# Gentoo entschlacken

## janosch

Hallo !

Ich hab mir ja Gentoo erfolgreich installiert jedoch ist mir jetzt aufgefallen, dass das System ziemlich aufgeblasen ist, für das Grundsystem, X und KDE ca. 1,6 GB. Wie kann ich das System wieder kleiner machen?

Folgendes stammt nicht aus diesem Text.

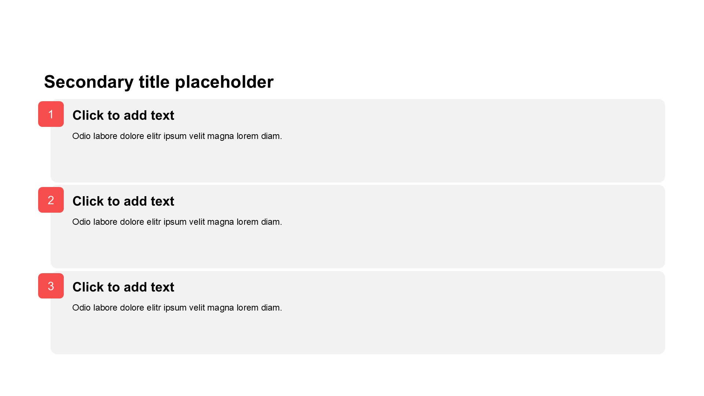Select the 'Secondary title placeholder' heading

point(158,81)
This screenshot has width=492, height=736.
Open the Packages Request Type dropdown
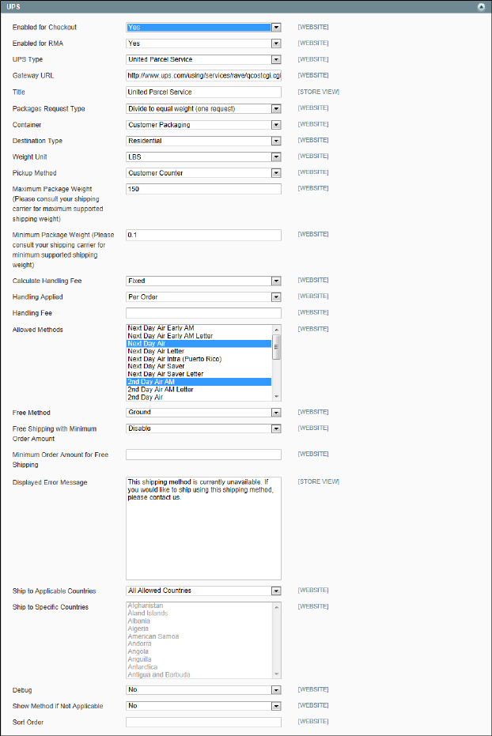204,108
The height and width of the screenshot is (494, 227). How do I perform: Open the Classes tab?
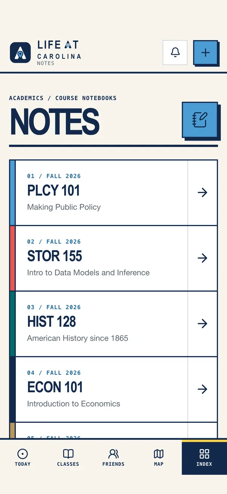point(68,457)
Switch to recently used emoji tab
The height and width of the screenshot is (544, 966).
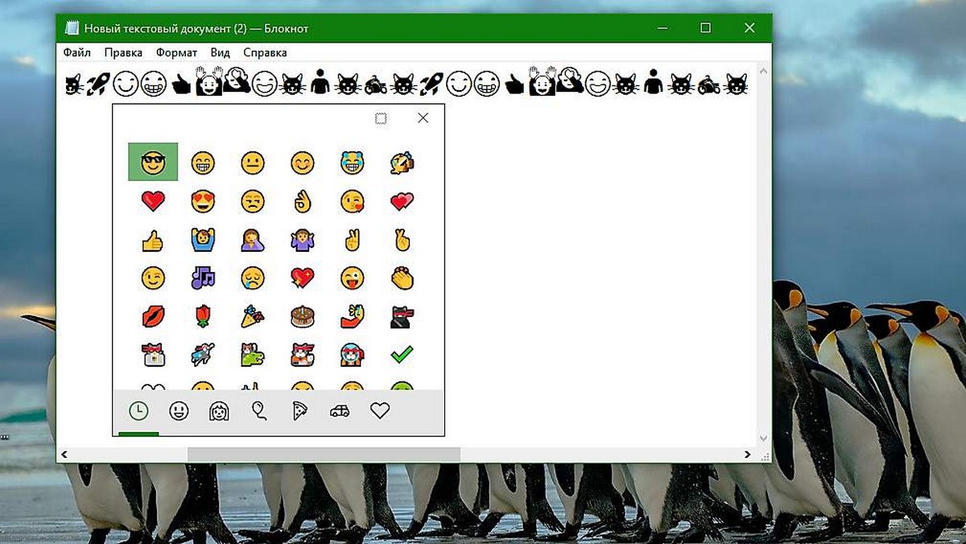pos(138,411)
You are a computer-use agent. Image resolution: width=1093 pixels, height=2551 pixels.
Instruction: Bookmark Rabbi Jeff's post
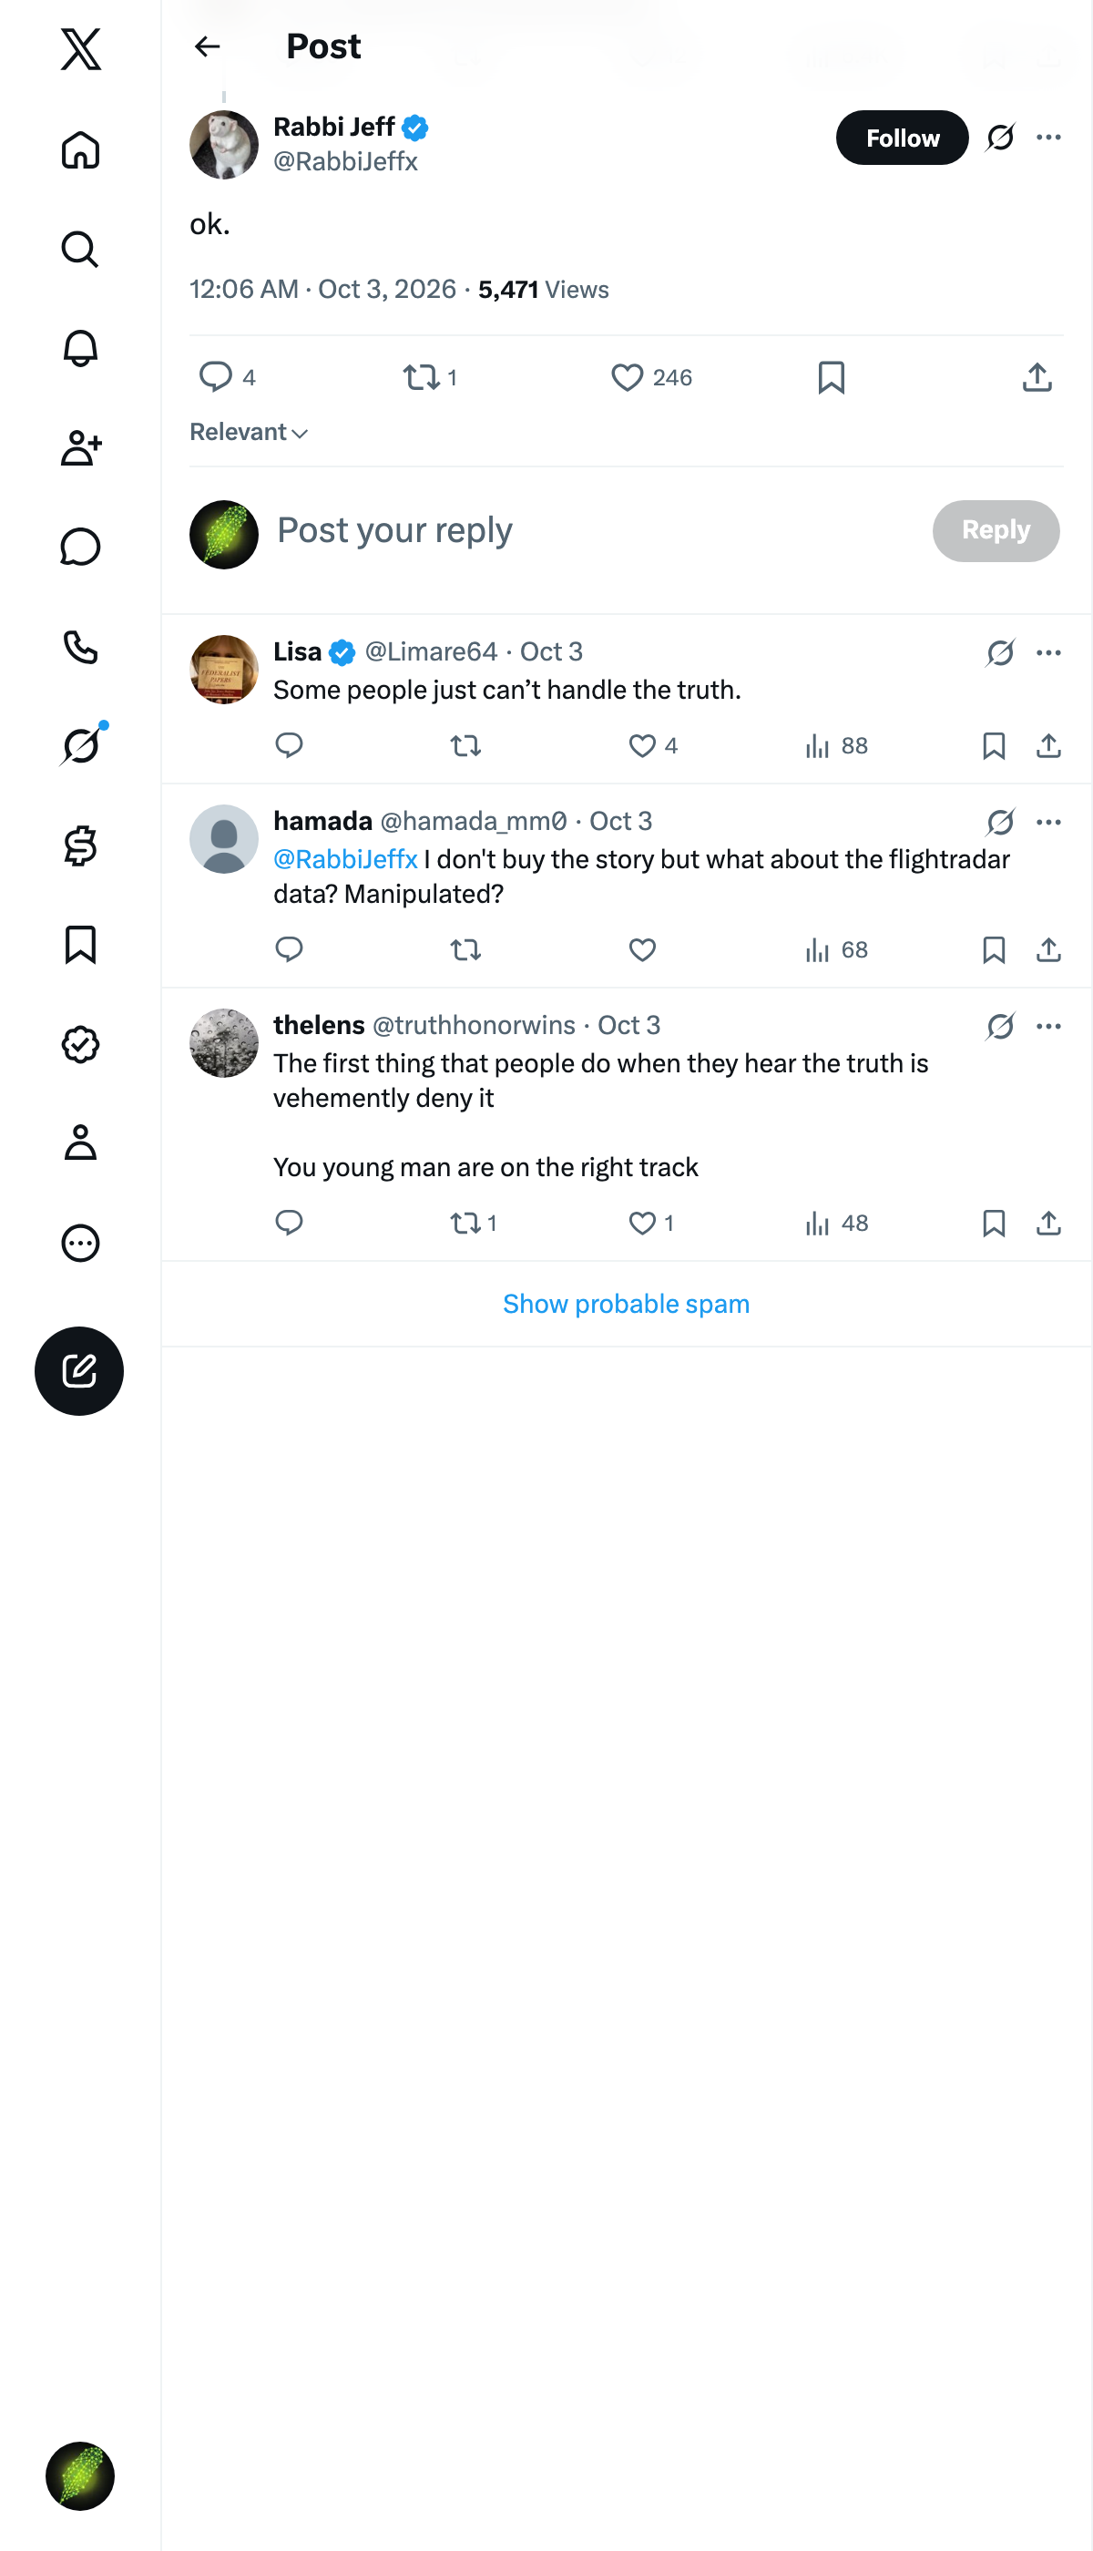tap(832, 377)
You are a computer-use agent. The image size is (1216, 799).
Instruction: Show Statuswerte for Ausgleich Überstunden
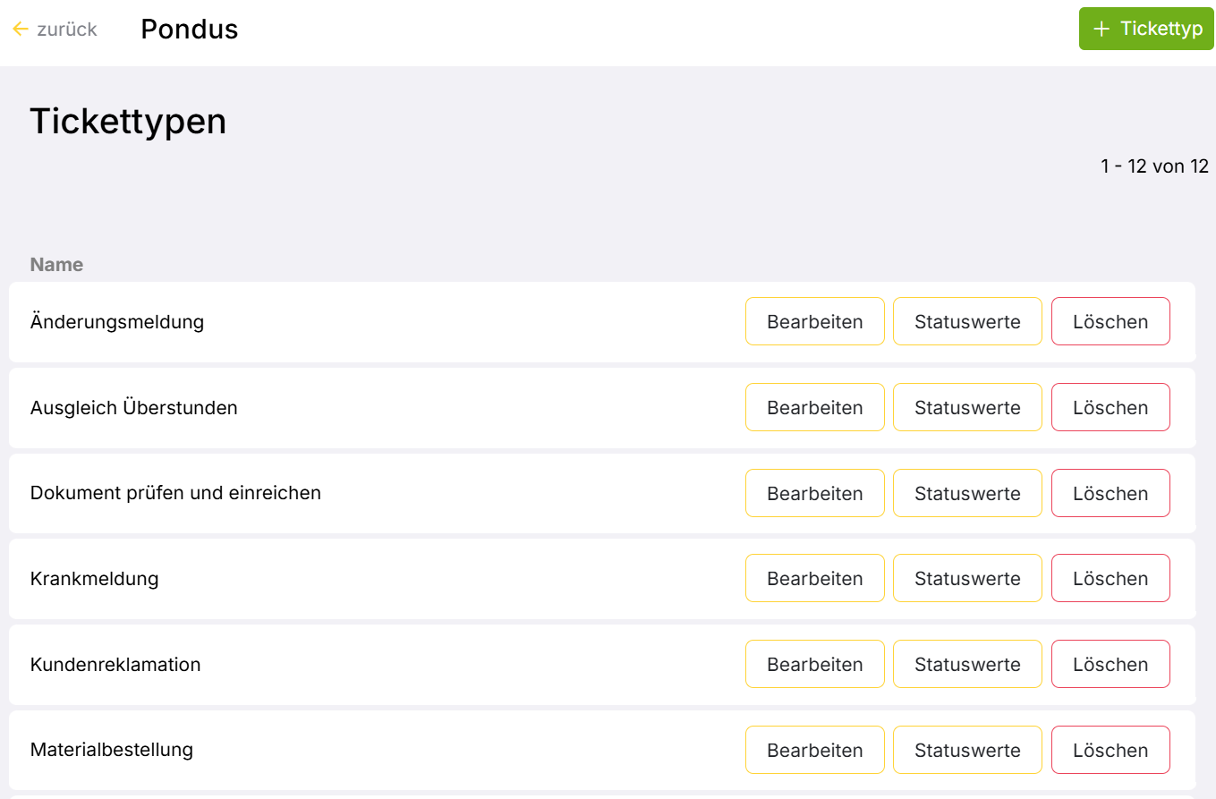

Ich hab zwar mal vor einiger zeit hier im Forum ein Script gefunden jedoch finde ich es nicht mehr *schem*

mfg janosch

----------

## Pietschy

mhhh die tmp ordner leerräumen, schafft platzt

/var/tmp/portage

/tmp

/usr/portage/distfiles

Script, mir fällt momentan nur dist-clean ein (glaub, das es so hies) versuchs mal zu finden.

Ronny

----------

## Deever

Nein.

/tmp willst du sicher nicht löschen!

----------

## Pietschy

huch ich meine doch den inhalt der Ordner  :Wink: 

Ronny

----------

## plate

Scripts gefällig?  :Smile:  Bitteschön:

Cleaning out stale distfiles

Scripts to remove old binary packages and source files

----------

## aleph-3

... und wo wir schon dabei sind .. "Schlacken" gibt es nicht!  :Wink: 

----------

## janosch

gehört zwar nicht zum Thema aber das gibt es schon 

 *Quote:*   

> 
> 
> KEMPPI ALFA ist ein Schweißerschutzhelm zum Schutz von Augen und Gesicht des Schweißers gegen Licht-bogenstrahlung und Spritzer beim Lichtbogenschweißen, Fugenhobeln und Plasma-schweißen. 
> 
> Die obere Position der Sichtklappe ermöglicht den Schutz der Augen beim Entschlacken.
> ...

 

mfg janosch

----------

## Deever

@Pietschy:

Würdest du dir bitte mal die ausgabe von 'ps ax | grep /tmp' ansehen?  :Wink: 

HTH,

dev

----------

## Pietschy

@deever

Du meinst sicher irgenwelches socket gedönst usw. stimmt daran habe ich nicht gedacht. Ich weis auch nicht wozu diese Dateien gut sind. Und ja manchmal ist es schlecht diese wärend des laufenden Betriebes zu löschen, ich habe auch schon diese Erfahrung gemacht.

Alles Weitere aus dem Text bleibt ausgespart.